CIP2A在肝癌侵袭及复发转移中的作用和机制

Cancerous inhibitor of protein phosphatase 2A (CIP2A) promote cell proliferation and tumorigenesis by inhibiting to phosphatase 2A (PP2A). Recent studies show that CIP2A is over-expressed and has also been found to be a prognostic factor in various human malignancies。Expression and biological function(such as HCC invasion, recurrence and metastasis)of CIP2A in hepatocellular carcinoma (HCC) has so far not been investigated.

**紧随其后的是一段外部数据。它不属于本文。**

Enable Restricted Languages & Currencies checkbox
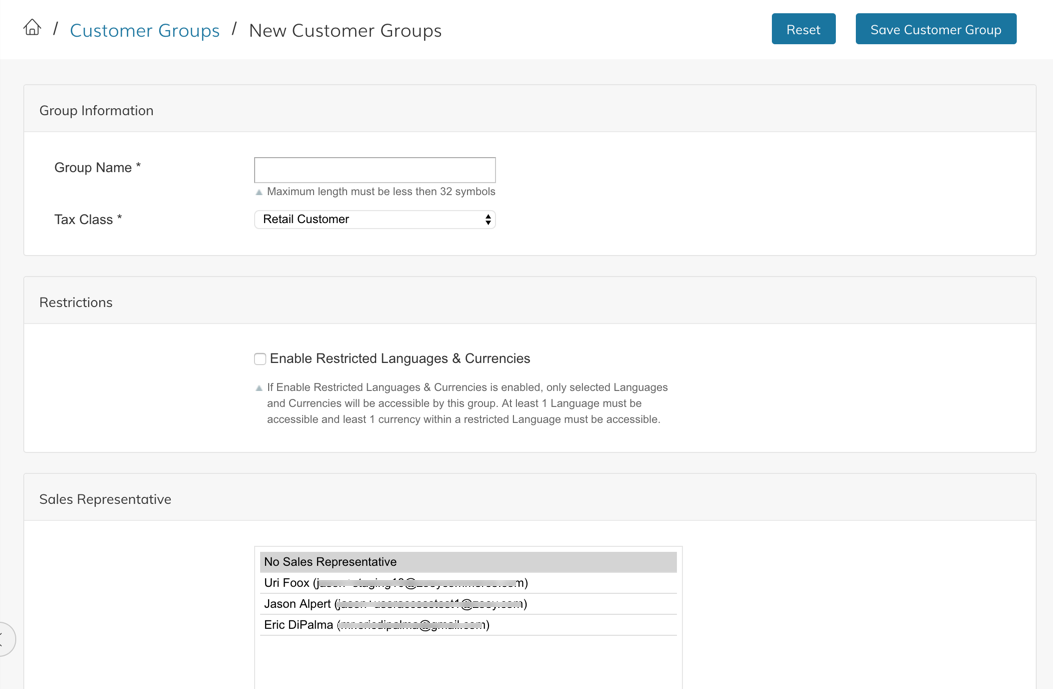 (260, 359)
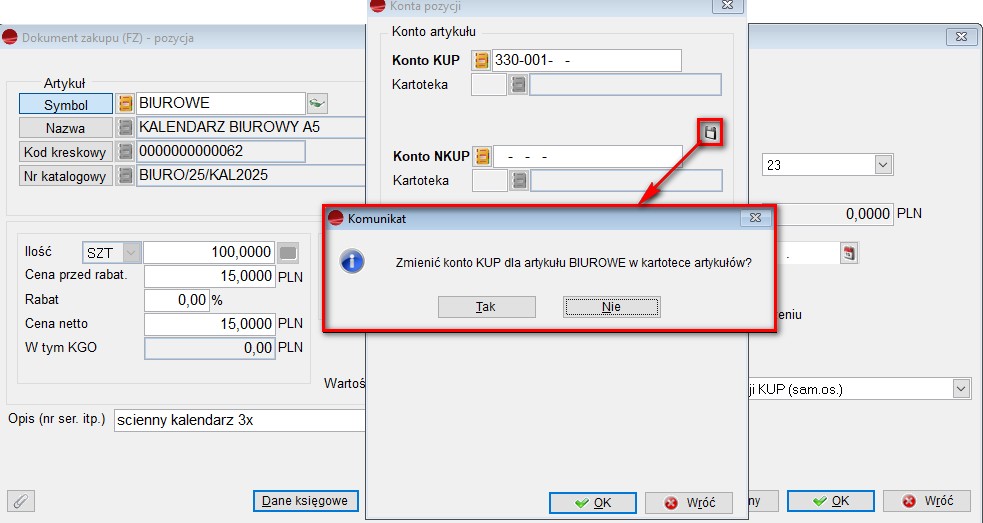Expand the KUP (sam.os.) dropdown

coord(960,388)
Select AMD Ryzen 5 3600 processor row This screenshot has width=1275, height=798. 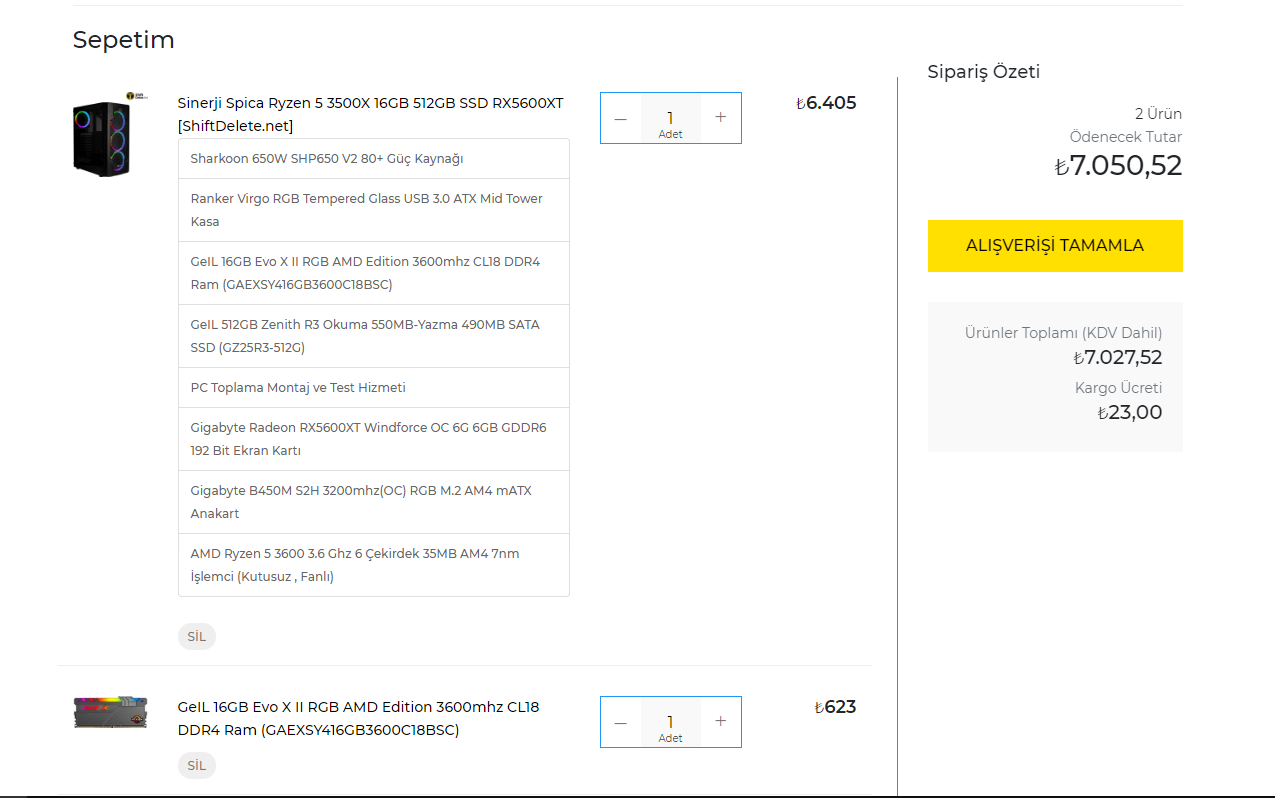pos(374,565)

In our previous research, we found that CIP2A was high expression in HCC tissue and HCC cells. Its high expression can promote HCC invasion, recurrence and metastasis.We also found that CIP2A can activate the PI3K-Akt signal. We also found CIP2A binding to PTEN, which can activate PI3K/Akt signal pathway. We intend to figure out the effcet and the mechanism of CIP2A in HCC invasion, recurrence and metastasis. In future, we want:(1)to figure out the association between CIP2A and HCC invasion,recurrence and metastasis by using large human HCC tissue samples; (2)to observe the phenotypic changes in cell invasion, metastasis by using high or low-CIP2A expression cells;(3)to figure out the effect of CIP2A on HCC invasion,recurrence and metastasis by animal experiments; (4)to explore the molecule mechanism of activating PI3K-Akt signal by CIP2A-PTEN complex, and also to find a group which can work as a guidline of therapy included CIP2A and other prognostic molecules which will be found in this study. The project will take full advantage of translational medicine research strategy, through multiple levels of "cells - animals - patients" to demonstrate the mechanism of the CIP2A in the HCC invasion, recurrence and metastasis process. Its completion will provide new candidate markers for HCC treatment, and new potential drug targets for treatment of HCC.

CIP2A是抑癌基因PP2A的内源性抑制因子，可促进细胞增殖及肿瘤形成，但其在肝癌侵袭、复发转移中的作用及分子机制尚不清楚。我们前期研究发现CIP2A在高侵袭性及高转移性的肝癌组织中高表达；CIP2A在体外可诱导肝癌细胞上皮间质转分化、血管生成及细胞外基质降解，并增强肝癌细胞的侵袭能力；并且CIP2A可与PTEN形成复合体，并激活PI3K-Akt信号通路。本项目拟开展：(1)明确CIP2A在肝癌组织和癌旁组织中的内源性表达水平及其与患者临床病理特征和预后的相关性，阐明CIP2A在肝癌中的临床意义。2）上调/沉默肝癌细胞株CIP2A表达水平，通过体内和体外实验探讨其对肝癌侵袭转移能力的影响。3）分子水平重点探讨CIP2A-PTEN复合体的形成及其结合位点，靶向激活PI3K-Akt信号通路调控肝癌侵袭复发转移的机制，为抑制CIP2A临床防治肝癌提供科学依据。

CIP2A是抑癌基因PP2A的内源性抑制因子，可促进细胞增殖及肿瘤形成，但其在肝癌侵袭、复发转移中的作用及分子机制尚不清楚。本项目在人体、动物、细胞和分子水平探讨了CIP2A在肝癌侵袭转移中的作用及机制：（1）：利用人体标本了阐明CIP2A表达与肝癌临床指标的相关性，提示CIP2A高表达与肝癌低分化程度、高肝内转移(包括合并门静脉癌栓和卫星灶形成)、肝外转移、微血管浸润呈正相关，并提示高CIP2A表达与低生存时间及短复发时间呈正相关；（2）成功构建过表达及低表达CIP2A稳转细胞株后，应用整体动物模型，阐明了CIP2A可促进肿瘤的生长及转移；（3）上调或沉默CIP2A蛋白的表达，在细胞水平探讨CIP2A对肝癌细胞侵袭转移能力的影响，发现CIP2A可诱导肝癌细胞上皮间质转分化、血管生成及细胞外基质降解，并增强肝癌细胞的侵袭能力；（4）分子水平探讨CIP2A促进肝癌侵袭转移的可能机制，发现CIP2A可与PTEN形成复合体，靶向激活PI3K-Akt信号通路进而调控肝癌侵袭复发转移。这些结果将确立抑制CIP2A作为新的肝癌治疗途径提供更充分的科学依据。